古い本が続いて恐縮ですが、情報建築家リチャード・S・ワーマンの「それは情報ではない」(2001年9月 MdN社刊)は、私の大好きな著作の一つです。情報デザインという語感、情報建築という語感‥これらの言葉を編み出したワーマンが伝えたいことは、「情報の理解」という一点ですね。

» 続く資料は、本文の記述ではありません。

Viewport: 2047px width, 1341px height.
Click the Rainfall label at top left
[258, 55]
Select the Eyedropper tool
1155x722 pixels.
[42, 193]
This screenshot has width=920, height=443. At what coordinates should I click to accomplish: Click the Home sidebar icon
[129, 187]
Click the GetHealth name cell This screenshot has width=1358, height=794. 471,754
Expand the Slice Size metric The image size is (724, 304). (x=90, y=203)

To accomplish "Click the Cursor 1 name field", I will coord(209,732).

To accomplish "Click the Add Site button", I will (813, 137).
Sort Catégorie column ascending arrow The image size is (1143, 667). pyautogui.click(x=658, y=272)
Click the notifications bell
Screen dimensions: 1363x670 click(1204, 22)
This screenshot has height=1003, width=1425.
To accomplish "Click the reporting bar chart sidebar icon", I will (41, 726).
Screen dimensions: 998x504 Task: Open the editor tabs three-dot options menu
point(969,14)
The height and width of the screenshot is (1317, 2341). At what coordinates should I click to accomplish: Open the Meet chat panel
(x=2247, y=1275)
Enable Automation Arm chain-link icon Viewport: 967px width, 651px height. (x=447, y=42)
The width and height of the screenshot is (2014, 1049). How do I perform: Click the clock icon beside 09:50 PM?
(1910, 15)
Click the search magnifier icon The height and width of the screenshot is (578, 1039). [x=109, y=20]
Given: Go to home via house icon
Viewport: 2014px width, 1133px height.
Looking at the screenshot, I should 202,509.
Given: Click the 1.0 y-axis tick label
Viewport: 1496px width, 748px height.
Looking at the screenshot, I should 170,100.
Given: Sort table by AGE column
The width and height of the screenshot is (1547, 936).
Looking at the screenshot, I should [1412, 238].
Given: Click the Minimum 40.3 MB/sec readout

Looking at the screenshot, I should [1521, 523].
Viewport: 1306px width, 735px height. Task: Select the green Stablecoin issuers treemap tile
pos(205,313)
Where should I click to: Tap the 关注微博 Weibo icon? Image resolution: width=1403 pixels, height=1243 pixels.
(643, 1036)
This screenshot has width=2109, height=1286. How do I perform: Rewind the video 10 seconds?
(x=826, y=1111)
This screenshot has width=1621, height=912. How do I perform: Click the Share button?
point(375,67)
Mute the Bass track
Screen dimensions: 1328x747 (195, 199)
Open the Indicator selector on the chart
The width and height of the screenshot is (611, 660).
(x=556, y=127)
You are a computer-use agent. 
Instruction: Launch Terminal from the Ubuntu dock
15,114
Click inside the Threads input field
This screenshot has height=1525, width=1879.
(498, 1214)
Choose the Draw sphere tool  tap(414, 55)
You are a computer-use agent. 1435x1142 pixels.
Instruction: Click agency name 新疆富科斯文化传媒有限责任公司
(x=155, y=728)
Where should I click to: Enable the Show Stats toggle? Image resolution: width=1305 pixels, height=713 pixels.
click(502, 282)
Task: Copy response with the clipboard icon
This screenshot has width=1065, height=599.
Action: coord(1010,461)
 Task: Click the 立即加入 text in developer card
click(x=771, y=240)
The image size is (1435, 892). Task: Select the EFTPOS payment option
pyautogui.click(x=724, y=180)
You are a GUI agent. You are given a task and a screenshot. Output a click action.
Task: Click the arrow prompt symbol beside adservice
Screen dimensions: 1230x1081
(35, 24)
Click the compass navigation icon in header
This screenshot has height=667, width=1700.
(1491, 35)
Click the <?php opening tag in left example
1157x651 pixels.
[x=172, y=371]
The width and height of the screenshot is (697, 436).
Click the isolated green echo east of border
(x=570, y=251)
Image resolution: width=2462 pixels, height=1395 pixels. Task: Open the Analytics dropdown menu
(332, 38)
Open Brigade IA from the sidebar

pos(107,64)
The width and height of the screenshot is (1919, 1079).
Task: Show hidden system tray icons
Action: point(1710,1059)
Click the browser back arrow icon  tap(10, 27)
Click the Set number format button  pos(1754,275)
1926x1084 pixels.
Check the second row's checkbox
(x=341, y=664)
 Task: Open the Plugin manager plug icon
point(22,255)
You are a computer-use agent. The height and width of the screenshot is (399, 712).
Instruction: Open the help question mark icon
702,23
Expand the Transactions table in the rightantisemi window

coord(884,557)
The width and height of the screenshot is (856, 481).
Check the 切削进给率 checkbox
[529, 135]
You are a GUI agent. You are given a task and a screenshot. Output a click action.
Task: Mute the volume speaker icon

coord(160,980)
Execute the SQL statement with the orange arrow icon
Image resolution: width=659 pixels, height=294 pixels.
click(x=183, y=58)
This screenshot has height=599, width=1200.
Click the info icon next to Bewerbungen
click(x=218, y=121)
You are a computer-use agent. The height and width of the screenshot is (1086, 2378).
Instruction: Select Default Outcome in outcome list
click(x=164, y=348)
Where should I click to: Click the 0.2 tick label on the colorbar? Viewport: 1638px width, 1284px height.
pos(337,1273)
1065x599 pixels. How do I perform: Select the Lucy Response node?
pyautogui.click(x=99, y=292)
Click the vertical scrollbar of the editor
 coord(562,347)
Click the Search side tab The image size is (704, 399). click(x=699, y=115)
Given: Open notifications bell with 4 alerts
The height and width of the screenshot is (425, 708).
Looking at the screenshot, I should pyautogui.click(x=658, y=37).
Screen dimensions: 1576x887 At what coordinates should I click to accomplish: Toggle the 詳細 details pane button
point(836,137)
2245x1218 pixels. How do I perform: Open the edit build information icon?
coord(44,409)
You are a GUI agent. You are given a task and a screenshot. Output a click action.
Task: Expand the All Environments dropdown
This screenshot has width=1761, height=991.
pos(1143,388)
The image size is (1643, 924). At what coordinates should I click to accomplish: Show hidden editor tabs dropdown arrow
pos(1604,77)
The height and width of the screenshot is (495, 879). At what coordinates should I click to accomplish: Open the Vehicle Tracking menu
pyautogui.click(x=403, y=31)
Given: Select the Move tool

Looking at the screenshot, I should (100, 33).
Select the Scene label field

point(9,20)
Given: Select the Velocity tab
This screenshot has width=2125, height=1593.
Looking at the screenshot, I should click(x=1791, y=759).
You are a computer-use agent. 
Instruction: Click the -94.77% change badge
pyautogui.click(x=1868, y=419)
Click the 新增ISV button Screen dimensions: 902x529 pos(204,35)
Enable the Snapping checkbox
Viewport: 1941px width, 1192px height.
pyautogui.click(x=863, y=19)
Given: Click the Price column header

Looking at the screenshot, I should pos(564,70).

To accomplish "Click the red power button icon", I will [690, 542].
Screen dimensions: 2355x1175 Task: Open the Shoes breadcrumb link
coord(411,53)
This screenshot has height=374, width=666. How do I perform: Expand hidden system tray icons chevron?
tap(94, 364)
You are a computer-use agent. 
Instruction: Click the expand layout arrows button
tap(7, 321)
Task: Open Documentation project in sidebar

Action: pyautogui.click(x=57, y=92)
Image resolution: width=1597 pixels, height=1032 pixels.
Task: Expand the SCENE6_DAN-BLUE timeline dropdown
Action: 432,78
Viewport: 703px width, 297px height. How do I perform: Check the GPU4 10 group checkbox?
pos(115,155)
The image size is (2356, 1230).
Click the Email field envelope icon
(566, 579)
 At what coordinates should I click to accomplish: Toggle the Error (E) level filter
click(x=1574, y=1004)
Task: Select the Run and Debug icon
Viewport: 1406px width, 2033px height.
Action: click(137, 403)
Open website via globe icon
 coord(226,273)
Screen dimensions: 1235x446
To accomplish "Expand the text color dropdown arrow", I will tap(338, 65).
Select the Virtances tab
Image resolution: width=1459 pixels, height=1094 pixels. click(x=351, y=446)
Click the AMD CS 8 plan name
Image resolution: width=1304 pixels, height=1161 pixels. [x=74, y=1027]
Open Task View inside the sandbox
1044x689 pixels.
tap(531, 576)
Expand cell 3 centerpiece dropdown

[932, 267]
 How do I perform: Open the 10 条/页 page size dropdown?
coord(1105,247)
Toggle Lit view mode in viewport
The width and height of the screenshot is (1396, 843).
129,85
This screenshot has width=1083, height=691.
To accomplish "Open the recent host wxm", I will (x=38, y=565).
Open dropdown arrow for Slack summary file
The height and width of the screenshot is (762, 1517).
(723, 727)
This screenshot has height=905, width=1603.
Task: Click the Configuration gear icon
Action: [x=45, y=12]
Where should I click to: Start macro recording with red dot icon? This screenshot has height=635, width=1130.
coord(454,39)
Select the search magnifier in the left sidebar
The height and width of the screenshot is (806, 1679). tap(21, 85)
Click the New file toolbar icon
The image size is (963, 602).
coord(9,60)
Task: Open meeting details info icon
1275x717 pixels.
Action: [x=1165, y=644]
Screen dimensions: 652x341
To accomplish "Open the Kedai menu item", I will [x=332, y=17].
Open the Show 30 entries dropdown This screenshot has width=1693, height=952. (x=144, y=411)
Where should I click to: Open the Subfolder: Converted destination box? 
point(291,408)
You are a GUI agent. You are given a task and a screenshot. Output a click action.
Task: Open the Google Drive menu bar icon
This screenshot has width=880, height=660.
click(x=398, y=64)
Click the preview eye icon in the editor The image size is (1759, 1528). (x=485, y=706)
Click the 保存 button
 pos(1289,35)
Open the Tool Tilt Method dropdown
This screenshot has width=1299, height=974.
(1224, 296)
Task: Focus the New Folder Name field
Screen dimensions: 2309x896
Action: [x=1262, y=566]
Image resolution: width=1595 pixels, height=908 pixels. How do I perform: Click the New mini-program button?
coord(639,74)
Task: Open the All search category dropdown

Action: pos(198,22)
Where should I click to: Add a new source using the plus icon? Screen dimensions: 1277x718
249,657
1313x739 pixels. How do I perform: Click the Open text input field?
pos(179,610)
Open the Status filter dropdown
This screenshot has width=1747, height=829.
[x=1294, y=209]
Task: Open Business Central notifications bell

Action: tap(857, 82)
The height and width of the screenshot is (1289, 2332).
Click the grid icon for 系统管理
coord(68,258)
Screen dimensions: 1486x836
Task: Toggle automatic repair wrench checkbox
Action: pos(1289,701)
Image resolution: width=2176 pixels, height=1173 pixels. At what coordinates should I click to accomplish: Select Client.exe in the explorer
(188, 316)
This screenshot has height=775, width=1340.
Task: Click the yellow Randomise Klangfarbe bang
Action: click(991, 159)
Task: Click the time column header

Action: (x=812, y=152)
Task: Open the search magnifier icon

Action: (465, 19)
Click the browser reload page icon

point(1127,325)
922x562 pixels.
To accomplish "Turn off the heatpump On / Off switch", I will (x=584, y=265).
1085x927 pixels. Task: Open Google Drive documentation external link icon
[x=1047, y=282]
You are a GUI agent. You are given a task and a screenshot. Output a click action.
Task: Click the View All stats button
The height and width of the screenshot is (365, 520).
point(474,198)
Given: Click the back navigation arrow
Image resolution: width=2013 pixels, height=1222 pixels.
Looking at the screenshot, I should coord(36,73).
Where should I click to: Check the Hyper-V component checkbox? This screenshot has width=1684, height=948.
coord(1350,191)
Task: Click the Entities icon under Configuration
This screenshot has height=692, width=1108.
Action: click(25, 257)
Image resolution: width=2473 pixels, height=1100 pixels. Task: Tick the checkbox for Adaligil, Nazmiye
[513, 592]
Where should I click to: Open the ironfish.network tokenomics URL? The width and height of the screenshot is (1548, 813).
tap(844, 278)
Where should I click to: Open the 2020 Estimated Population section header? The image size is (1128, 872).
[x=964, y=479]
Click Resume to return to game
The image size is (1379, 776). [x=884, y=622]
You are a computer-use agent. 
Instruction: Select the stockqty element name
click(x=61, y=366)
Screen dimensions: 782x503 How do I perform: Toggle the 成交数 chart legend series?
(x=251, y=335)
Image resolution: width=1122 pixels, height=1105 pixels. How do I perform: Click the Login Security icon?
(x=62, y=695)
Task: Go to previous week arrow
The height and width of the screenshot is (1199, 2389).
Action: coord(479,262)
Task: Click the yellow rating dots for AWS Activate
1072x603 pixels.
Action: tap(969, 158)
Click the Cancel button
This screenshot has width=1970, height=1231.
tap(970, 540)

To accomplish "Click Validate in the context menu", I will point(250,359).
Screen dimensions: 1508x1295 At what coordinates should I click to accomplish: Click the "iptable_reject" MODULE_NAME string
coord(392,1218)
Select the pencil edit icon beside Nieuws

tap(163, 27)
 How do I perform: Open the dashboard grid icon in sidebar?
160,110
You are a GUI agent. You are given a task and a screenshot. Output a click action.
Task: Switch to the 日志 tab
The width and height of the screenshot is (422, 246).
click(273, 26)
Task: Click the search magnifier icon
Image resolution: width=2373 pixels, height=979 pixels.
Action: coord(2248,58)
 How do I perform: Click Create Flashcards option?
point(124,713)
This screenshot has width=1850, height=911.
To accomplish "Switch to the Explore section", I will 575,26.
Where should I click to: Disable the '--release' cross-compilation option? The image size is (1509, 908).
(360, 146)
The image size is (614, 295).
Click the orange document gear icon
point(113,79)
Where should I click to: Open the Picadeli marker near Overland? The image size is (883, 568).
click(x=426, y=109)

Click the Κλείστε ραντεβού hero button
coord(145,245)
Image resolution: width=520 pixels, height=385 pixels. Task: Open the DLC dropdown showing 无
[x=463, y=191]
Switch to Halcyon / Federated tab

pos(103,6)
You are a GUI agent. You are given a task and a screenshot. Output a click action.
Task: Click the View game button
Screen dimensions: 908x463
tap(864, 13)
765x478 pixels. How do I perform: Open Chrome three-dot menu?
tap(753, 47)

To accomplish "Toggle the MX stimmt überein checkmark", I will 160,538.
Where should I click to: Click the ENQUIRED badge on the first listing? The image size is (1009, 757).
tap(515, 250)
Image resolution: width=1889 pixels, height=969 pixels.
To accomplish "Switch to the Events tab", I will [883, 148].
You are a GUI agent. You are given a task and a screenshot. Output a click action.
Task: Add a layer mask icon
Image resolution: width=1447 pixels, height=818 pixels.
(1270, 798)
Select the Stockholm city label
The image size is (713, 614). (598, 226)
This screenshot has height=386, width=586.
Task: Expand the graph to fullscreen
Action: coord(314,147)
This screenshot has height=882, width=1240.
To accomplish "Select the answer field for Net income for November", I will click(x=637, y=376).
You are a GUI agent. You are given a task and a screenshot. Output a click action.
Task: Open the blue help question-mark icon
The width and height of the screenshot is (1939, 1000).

「理解の秘密」や「情報選択の時代」という著作の中でワーマンは、情報とコミュニケーションの関係について書いています。これらの著作物も人間が情報にどう関わればいいのかの視点を提起しています。
‥情報とデータは別物だ。
‥情報とは、理解に結びつく形になったものをさす言葉。
‥情報の意味を明確にするためには、私たちひとりひとりが
独自の物差しを持っていなければならない‥
溢れているのは情報ではなく、データ。インターネットの検索機能がこれだけ発展しても、私達は、自分が知りたい情報に辿り着くことはまれだ。何故なら、情報を探しているのではなく、データを探しているから。知りたい情報とは、データが既に自分の物差しで一度測ったもの(理解された形)になっているものである‥‥これが私の理解ですね。
そして、本著の中でも特に興味深いのは、Part7「そこには常に質問あり」という章だ。
‥‥あらゆるプロジェクトは質問から始まる。
にもかかわらず、この質問を創り上げるために十分な時間を割く人は非常に少ない。
質問力。情報を疑い、情報の本質を問う。
常に、質問するという意識を持って情報に接すると、
新しい答えが用意されているように思えますね。
‥‥自分の物差しで情報を理解し、理解した情報に新たな問いを発すること。
これが情報を深めていく方法だと思います。
その答えが例え「次の質問」を教えるだけであっても‥。